On  Sat, Jan 07, 2023 at 20:48:51 +0100, Guillaume Nault wrote:
> On Thu, Jan 05, 2023 at 11:13:38AM -0800, Cong Wang wrote:
> > +int l2tp_tunnel_create(struct net *net, int fd, int version, u32 tunnel_id,
> > +		       u32 peer_tunnel_id, struct l2tp_tunnel_cfg *cfg,
> > +		       struct l2tp_tunnel **tunnelp)
> >  {
> >  	struct l2tp_tunnel *tunnel = NULL;
> >  	int err;
> >  	enum l2tp_encap_type encap = L2TP_ENCAPTYPE_UDP;
> > +	struct l2tp_net *pn = l2tp_pernet(net);
> >  
> >  	if (cfg)
> >  		encap = cfg->encap;
> >  
> > +	spin_lock_bh(&pn->l2tp_tunnel_idr_lock);
> > +	err = idr_alloc_u32(&pn->l2tp_tunnel_idr, NULL, &tunnel_id, tunnel_id,
> > +			    GFP_ATOMIC);
> > +	if (err) {
> > +		spin_unlock_bh(&pn->l2tp_tunnel_idr_lock);
> > +		return err;
> > +	}
> > +	spin_unlock_bh(&pn->l2tp_tunnel_idr_lock);
> 
> Why reserving the tunnel_id in l2tp_tunnel_create()? This function is
> supposed to just allocate a structure and pre-initialise some fields.

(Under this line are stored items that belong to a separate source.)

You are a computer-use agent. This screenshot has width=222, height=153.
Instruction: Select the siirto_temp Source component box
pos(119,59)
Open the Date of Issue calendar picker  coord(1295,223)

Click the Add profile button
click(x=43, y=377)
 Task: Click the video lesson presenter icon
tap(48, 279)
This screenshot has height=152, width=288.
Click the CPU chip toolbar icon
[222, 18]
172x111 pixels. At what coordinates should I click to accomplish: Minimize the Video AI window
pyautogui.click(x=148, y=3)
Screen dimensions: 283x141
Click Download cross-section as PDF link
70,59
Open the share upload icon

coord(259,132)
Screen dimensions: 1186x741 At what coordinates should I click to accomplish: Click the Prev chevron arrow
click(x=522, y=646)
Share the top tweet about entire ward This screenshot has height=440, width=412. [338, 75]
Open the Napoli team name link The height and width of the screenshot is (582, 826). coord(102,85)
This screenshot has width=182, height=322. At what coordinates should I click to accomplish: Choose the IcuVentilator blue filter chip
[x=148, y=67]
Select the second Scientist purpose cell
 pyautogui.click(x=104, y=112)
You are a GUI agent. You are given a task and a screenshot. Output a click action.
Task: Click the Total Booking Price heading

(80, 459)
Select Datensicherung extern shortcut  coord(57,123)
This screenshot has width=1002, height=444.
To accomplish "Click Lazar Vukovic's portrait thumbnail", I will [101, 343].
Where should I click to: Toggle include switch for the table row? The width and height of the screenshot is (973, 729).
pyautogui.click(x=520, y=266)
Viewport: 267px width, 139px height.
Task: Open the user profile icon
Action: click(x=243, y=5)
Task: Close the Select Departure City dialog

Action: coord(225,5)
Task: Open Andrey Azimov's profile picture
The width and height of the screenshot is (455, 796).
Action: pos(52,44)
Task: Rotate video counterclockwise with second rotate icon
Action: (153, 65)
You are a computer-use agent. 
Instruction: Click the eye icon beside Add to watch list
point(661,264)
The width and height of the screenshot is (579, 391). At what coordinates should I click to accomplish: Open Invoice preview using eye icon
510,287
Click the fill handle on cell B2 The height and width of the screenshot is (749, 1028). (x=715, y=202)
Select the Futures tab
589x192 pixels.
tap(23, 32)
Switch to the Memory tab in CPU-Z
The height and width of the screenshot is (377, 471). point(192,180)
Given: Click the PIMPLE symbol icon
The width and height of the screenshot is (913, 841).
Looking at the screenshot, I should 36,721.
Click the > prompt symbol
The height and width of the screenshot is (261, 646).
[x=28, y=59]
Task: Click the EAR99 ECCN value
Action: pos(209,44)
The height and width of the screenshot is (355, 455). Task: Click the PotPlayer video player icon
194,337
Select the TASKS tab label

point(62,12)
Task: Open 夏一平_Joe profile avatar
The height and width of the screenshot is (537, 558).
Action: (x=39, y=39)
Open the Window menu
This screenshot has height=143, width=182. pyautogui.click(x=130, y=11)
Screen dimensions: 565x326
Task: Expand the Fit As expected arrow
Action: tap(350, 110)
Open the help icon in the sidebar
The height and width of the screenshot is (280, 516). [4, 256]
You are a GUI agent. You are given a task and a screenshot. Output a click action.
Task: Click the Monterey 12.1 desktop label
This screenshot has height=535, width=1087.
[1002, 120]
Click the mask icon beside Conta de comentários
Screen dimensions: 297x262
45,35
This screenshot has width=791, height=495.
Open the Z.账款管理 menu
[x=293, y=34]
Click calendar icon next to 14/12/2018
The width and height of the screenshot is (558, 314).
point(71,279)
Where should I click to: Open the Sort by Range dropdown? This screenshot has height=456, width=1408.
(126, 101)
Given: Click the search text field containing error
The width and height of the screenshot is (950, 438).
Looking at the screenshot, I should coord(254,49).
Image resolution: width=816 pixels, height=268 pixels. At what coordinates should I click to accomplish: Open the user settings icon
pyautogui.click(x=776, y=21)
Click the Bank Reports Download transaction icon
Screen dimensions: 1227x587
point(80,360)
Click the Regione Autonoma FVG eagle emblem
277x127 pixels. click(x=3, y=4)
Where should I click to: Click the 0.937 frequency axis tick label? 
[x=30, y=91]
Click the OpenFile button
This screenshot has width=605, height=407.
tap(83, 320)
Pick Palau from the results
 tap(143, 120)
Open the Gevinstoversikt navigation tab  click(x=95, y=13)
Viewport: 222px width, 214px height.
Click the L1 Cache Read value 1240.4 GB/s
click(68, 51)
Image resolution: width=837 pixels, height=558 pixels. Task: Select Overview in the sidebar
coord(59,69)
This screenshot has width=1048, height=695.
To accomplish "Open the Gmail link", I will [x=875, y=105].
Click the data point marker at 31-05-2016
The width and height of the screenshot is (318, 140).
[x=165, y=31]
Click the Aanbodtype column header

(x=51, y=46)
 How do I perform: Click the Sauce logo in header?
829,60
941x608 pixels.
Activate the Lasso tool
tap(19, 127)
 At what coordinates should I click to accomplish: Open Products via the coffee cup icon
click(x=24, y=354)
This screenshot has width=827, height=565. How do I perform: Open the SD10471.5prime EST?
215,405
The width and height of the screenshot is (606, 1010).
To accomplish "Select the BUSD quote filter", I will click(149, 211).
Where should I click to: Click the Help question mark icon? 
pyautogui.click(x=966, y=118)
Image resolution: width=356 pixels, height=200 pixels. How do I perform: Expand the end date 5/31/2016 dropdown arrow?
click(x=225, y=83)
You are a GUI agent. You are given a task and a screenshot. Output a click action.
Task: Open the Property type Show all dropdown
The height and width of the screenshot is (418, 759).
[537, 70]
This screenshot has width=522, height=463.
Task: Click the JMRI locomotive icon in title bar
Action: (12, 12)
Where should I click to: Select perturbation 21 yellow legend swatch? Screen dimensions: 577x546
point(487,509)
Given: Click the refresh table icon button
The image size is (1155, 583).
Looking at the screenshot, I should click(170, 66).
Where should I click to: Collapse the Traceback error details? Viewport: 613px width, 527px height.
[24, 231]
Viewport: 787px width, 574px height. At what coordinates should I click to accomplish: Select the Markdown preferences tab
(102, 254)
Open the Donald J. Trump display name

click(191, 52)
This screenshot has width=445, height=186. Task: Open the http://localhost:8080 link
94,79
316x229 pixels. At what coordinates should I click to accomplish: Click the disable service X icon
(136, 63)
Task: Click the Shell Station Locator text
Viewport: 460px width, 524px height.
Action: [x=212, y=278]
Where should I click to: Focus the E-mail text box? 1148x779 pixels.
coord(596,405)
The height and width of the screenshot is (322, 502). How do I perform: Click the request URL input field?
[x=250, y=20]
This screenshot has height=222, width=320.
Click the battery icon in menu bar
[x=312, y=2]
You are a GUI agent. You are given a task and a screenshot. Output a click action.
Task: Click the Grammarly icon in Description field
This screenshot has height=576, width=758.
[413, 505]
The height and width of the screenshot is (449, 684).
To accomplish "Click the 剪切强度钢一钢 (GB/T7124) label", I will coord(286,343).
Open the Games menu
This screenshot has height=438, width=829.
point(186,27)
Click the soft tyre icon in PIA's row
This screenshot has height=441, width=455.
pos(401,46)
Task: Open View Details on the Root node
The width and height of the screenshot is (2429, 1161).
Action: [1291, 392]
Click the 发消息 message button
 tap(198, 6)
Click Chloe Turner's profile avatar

> The only cleanup required upon error after this call is to kfree() the
> new structure. So I can't see any reason to guarantee the id will be
> accepted by the future l2tp_tunnel_register() call.
> 
> Looks like you could reserve the id at the beginning of
> l2tp_tunnel_register() instead. That'd avoid changing the API and thus
> the side effects on l2tp_{ppp,netlink}.c. Also we wouldn't need create
> l2tp_tunnel_remove().
> 

FWIW I also think that'd make more sense, and leave callsites will
less tidyup to do on behalf of l2tp_core.